◆ Provided text
=== Section Start ===
- Jean Teyssandier
- Nicholas Harding
- Sabri Jamal
- Michael J. Wilson
- Gary Frewin
- Nicola Wong
- William Stark
- Mark S. Hill
- Páidí Creed
We present a computational toolkit to analyse 5mC and 5hmC modifications at scale and describe its performance on a novel liquid biopsy dataset.
Methylation data has diverse applications in cancer, including early-stage diagnosis through liquid biopsy, classification to guide treatment pathways, and prognosis. However, analyzing methylation data poses significant challenges, as it is constrained by scalability and usability issues.
Our recently introduced technology, duet multiomics solution evoC, enables the reading of 6-base information (A, T, G, C, 5-mC and 5-hmC) from DNA, further amplifying the complexity and scale of datasets generated in a single sequencing experiment. To address this, we present a fast and scalable array-based python package (called modality) for the analysis of 6-base genomes, using multi-core out-of-memory processing to enable extremely efficient computation, even for datasets that are too large to fit into memory.
Unlike existing tools that exceed typical laptop memory with ~10 samples, the modality package can efficiently analyse (e.g. DMR calling) a colorectal cancer liquid biopsy dataset of over 100 samples in minutes on a standard laptop.
modality combines efficient computation with tools for exploratory (e.g., plotting, methylation summaries) and downstream analyses (e.g., DMR identification, PCA). Designed for efficiency and ease of use, it enables users to rapidly transition from raw data to actionable insights and publication-ready results. As multiomic data become the standard in cancer research, our data structure supports the integration of additional data types, allowing us to handle combined genomic and epigenomic data from solutions like duet evoC. This will enable streamlined and efficient multiomic analysis to uncover deeper biological insights.
=== Section End ===
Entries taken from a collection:
=== Section Start ===
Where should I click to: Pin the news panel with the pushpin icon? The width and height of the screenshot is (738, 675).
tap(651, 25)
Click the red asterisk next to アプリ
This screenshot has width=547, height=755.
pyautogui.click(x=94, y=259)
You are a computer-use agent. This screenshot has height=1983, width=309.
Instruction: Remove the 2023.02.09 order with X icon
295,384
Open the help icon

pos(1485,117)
=== Section End ===
=== Section Start ===
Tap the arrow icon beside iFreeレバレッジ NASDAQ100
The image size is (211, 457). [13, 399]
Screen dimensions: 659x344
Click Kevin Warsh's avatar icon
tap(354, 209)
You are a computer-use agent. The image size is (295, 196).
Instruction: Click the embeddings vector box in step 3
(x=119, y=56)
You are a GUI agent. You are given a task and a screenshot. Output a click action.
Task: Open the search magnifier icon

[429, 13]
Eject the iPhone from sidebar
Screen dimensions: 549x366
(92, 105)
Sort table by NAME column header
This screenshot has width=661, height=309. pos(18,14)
=== Section End ===
=== Section Start ===
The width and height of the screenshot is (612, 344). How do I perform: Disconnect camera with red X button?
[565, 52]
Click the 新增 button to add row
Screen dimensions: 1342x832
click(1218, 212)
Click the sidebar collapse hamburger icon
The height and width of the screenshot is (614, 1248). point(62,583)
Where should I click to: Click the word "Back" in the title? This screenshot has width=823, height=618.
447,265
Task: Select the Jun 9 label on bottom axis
=== Section End ===
◆ Complete the following
- 1) Answer these questions from the methylation toolkit abstract:
(a) Which six bases can duet multiomics solution evoC read from DNA?
(b) What is the python package called?
(c) How many samples are in the colorectal cancer liquid biopsy dataset that the package can analyze on a standard laptop?
- 2) Give a continuation of the methylation toolkit abstract, starting after its last sentence.
The listing has no connection to the methylation toolkit abstract.

◆ Outputs in order
- 1)
(a) A, T, G, C, 5-mC and 5-hmC
(b) modality
(c) Over 100 samples

- 2)
(b)

- TET-mediated demethylation pathway
- duet multiomics solution evoC – a 6-base sequencing technology that reads all four canonical bases plus 5mC and 5hmC¹ via strand copy, 5mC copy and 5mC + 5hmC protection enzymatic steps.
- The duet multiomics solution evoC works as an end-to-end solution comprising reagents & bioinformatics pipeline
(c)

modality is built around three core python packages: zarr, xarray, and dask. These are powerful modern data science packages which collectively allow modality to deal with larger-than-memory data arrays in an expressive and paralelised fashion. This foundation means that analyses that would previously require long run times and extensive compute infrastructure can now run quickly on one’s laptop – speeding up iterative data analysis.
The core data structure used by modality is the ContigDataset. This contains arrays that represent methylation counts as well as accompanying arrays which encode the coordinates. This object also provides a set of easy-to-use and efficient methods for working with them. Each of the arrays are chunked Dask arrays allowing extremely efficient computation.

Pearson correlation coefficients for the 7 samples in the GIAB data

Ternary plot of C, 5mC, and 5hmC in a mouse ES-E14 sample

Distribution of 5mC fraction in exons and 5’UTRs in the GIAB data using modality’s feature extraction capabilities


Benchmarking of modality vs. MethylKit on DMR calling
We conducted a performance comparison between the DMR caller in modality and the one from MethylKit. A key limitation of MethylKit is its high memory consumption when reading text files, which eventually leads to it exhausting the available system memory. In contrast, modality is memory-efficient, allowing for genome-wide DMR calling on a standard laptop.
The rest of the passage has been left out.